I feel like I’m teaching my own family

The context | Opportunities to study | Wayne Kelly's story | Mary O'Reeri's story

The context


Beagle Bay is about 120 kilometres north of Broome on the Dampier Peninsula.

Trappist Fathers arrived in the area in 1890 but in 1901 they were replaced by the Pallottine Fathers and Brothers. In 1907, the St John of God Sisters began to run a mission school at Beagle Bay and in 1918 the famous church was opened.

The Beagle Bay Mission subsequently became home to Indigenous people from across the Kimberley and further afield. Today, Beagle Bay has an Indigenous community of about 250 people and the Sacred Heart School has about 110 students.

Opportunities to study

In 1994, Bernadette McPherson and Sister Pat Rhatigan of Notre Dame University, Broome, visited the Beagle Bay School and held meetings with the School Board, Principal and Aboriginal Teaching Assistants (ATAs).

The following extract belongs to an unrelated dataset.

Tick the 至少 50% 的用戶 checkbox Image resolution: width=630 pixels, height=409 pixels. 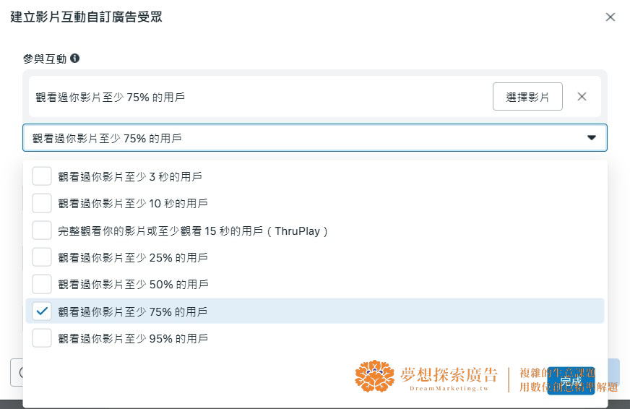pos(42,284)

The visit was to explain the new VET courses that were about to begin and to seek the support of the school and the interest of the ATAs through enrolments.

Subsequently, four ATAs enrolled in the Off-Campus Teacher Education Program to study for the Associate Diploma in Community Teaching. The four were to be part-time students. They were all mature aged and had family responsibilities, which meant that they were dependent on their school incomes. Additionally, however, the support of the school ensured that they would be able to have some study time during school hours and would be able to attend block study sessions at the university in Broome.

An important aspect of this program was that a Study Centre was established at Beagle Bay and supported by the St John of God sisters. It has changed location several times, but is now established in a well-equipped building with air-conditioning, furniture and computers. The St John of God sisters have also provided a resident tutor, Sister Sheila.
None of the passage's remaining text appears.